DESCRIPTION OF THE TASK: Copy the data precisely, character for character, and leave out every picture.

DATASET EXCERPTS:
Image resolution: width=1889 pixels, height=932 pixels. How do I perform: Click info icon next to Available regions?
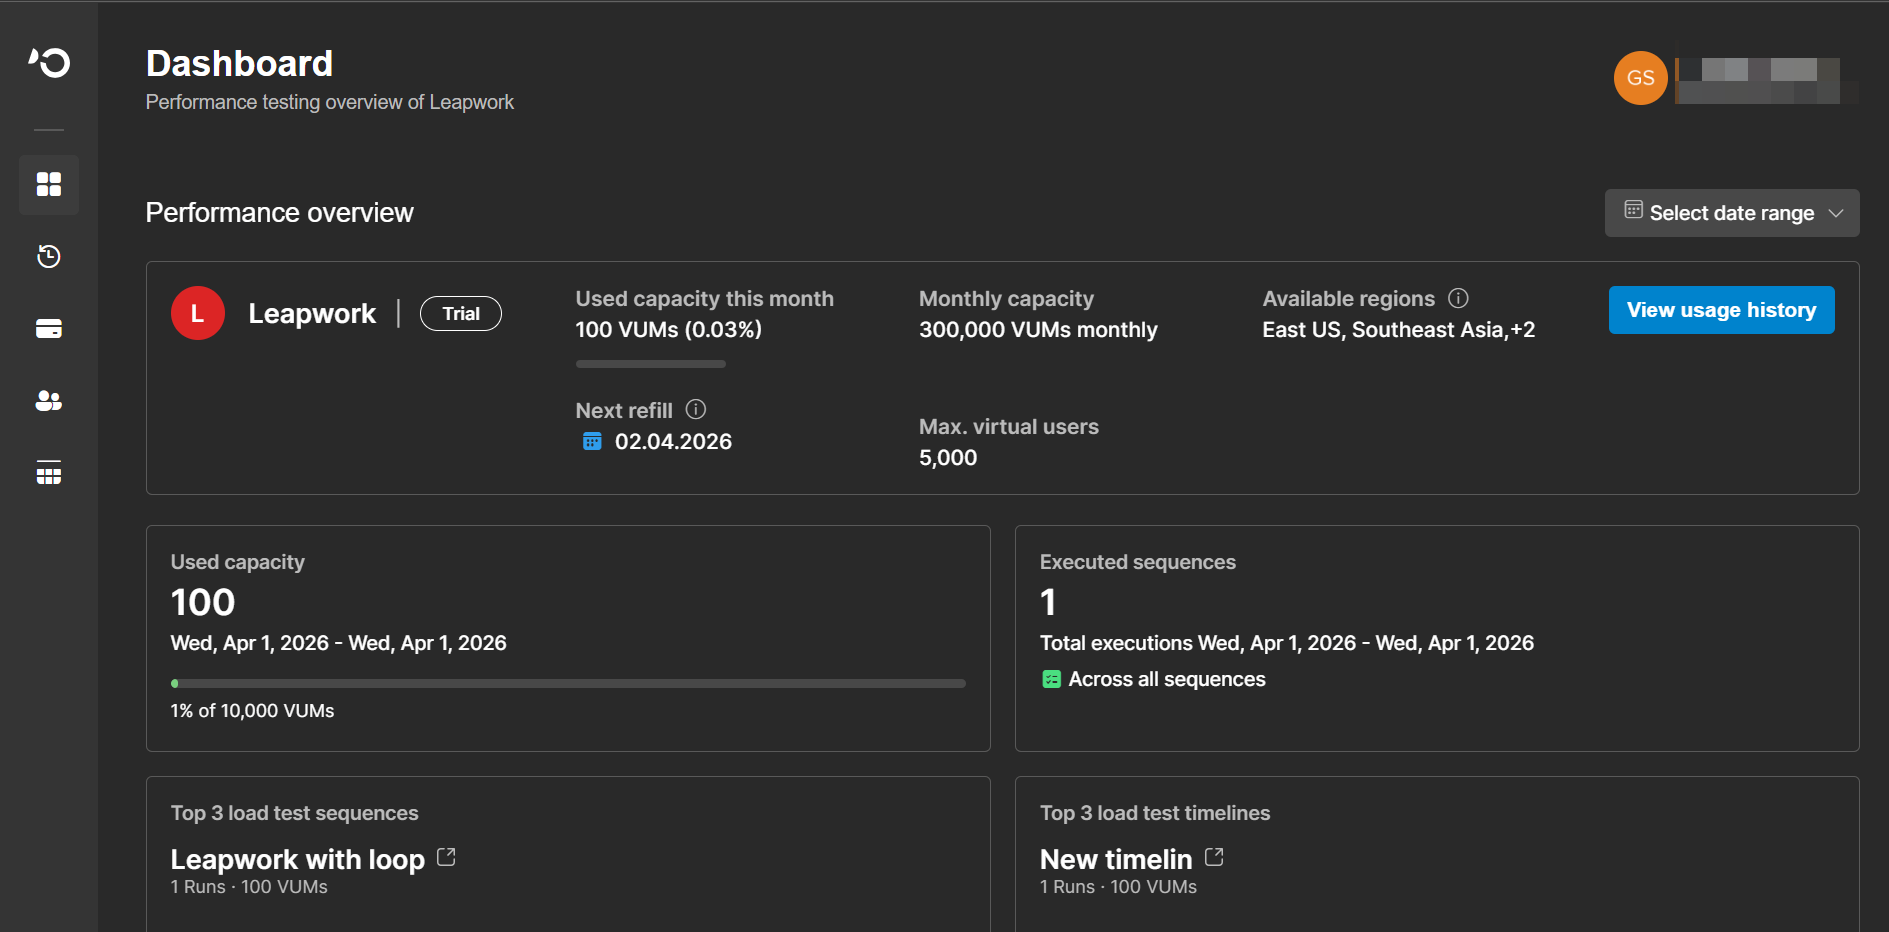click(1458, 298)
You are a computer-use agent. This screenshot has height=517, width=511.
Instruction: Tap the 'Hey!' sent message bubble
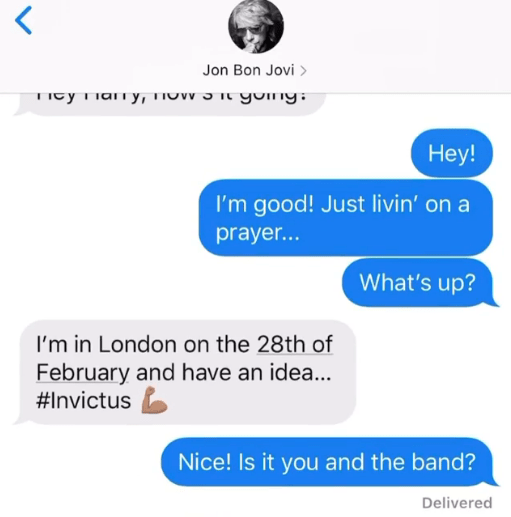(452, 153)
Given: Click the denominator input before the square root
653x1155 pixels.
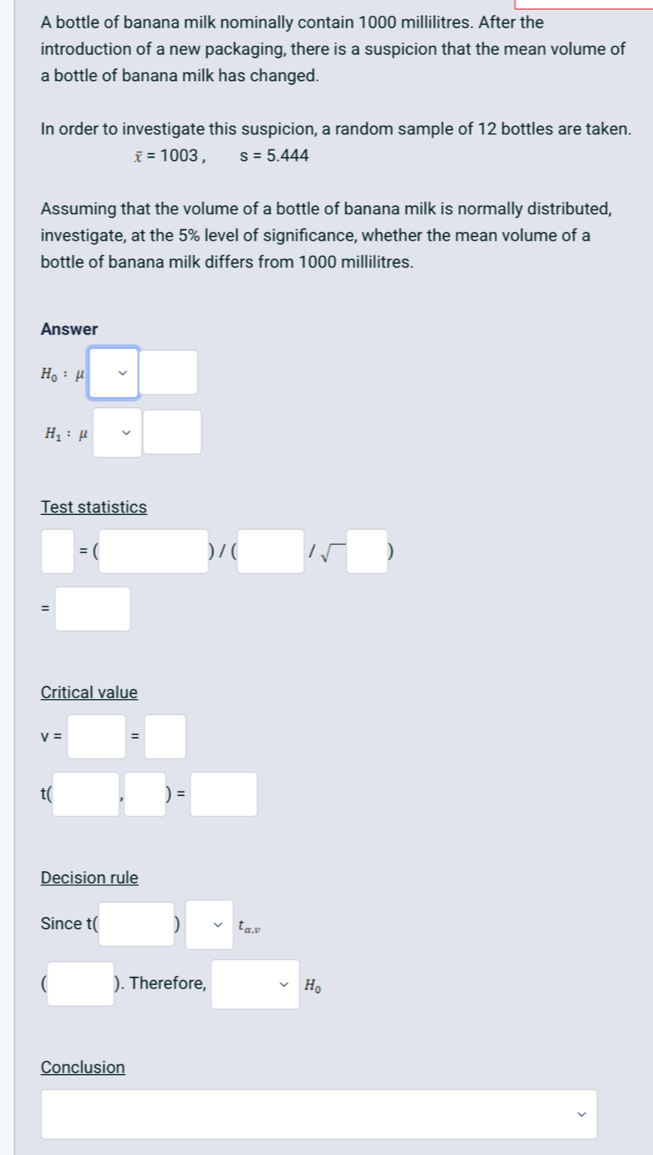Looking at the screenshot, I should point(271,552).
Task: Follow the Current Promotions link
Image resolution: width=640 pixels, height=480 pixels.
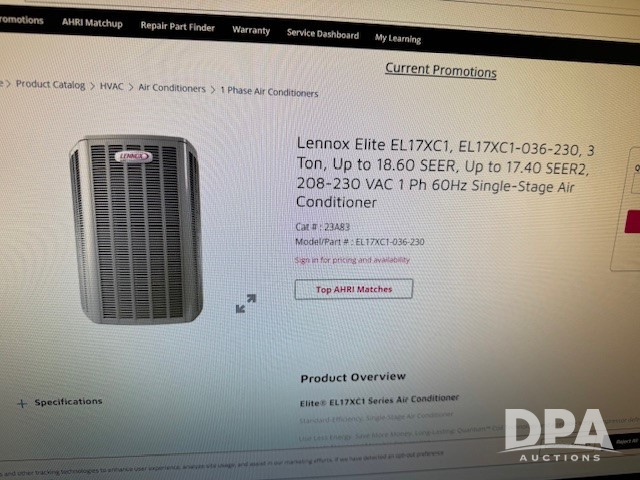Action: click(x=441, y=70)
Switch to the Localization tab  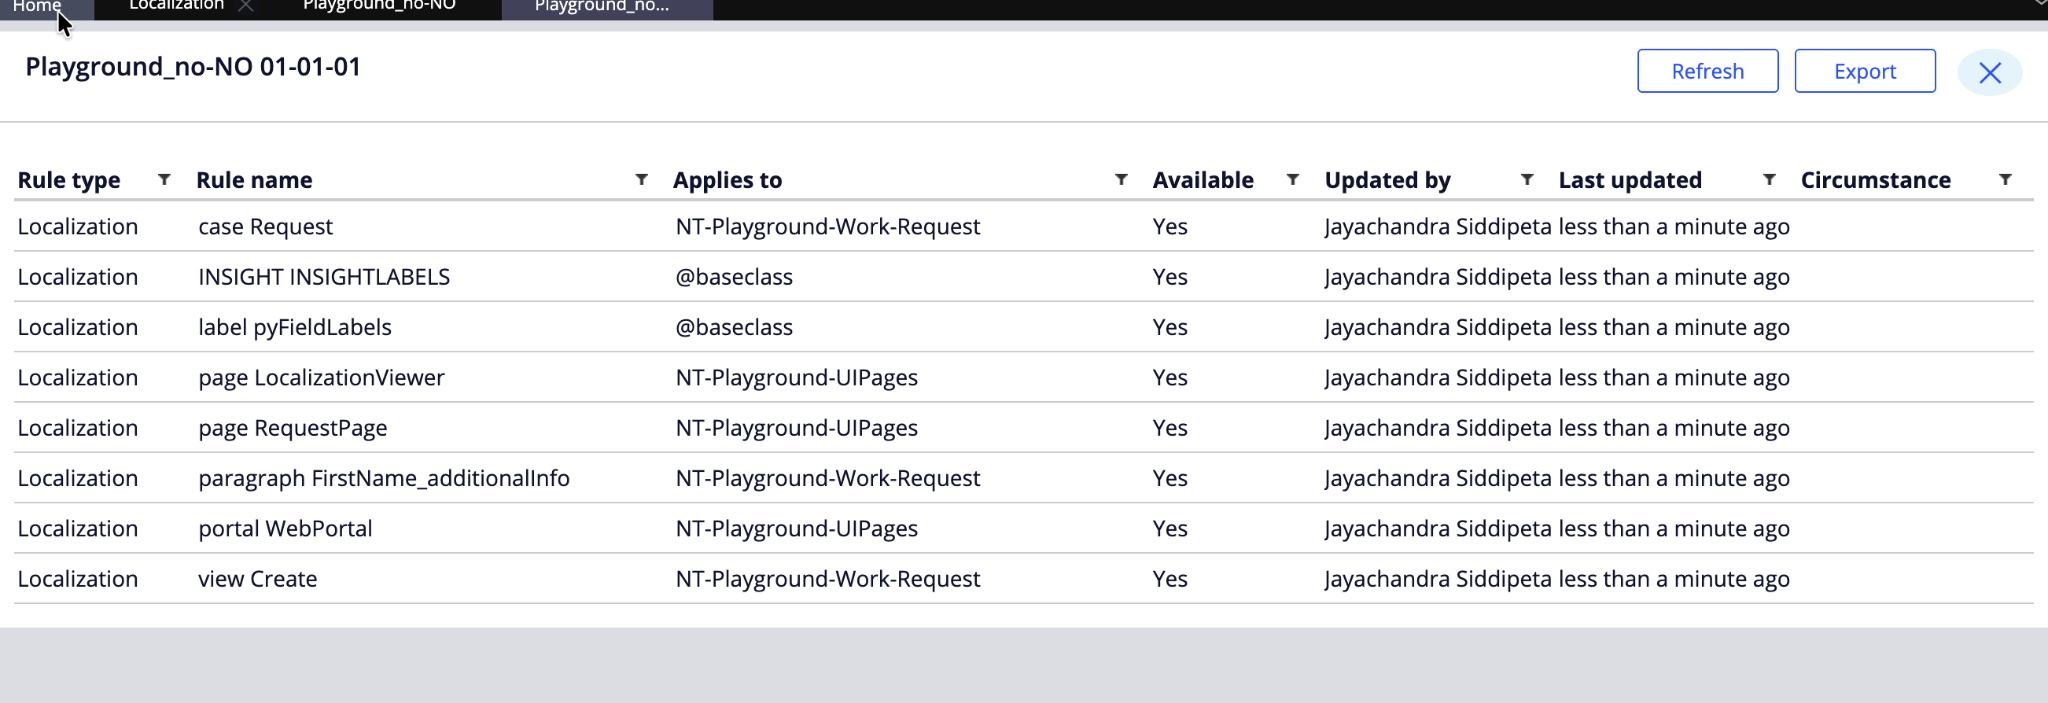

RESULT OF THE TASK:
Image resolution: width=1889 pixels, height=932 pixels. How do I perform: Click info icon next to Available regions?
click(1458, 298)
You are a computer-use agent. This screenshot has height=517, width=511.
Instruction: Tap the 'Hey!' sent message bubble
(452, 153)
Given: Click the denominator input before the square root
653x1155 pixels.
Looking at the screenshot, I should point(271,552).
Task: Follow the Current Promotions link
Image resolution: width=640 pixels, height=480 pixels.
Action: click(x=441, y=70)
Switch to the Localization tab  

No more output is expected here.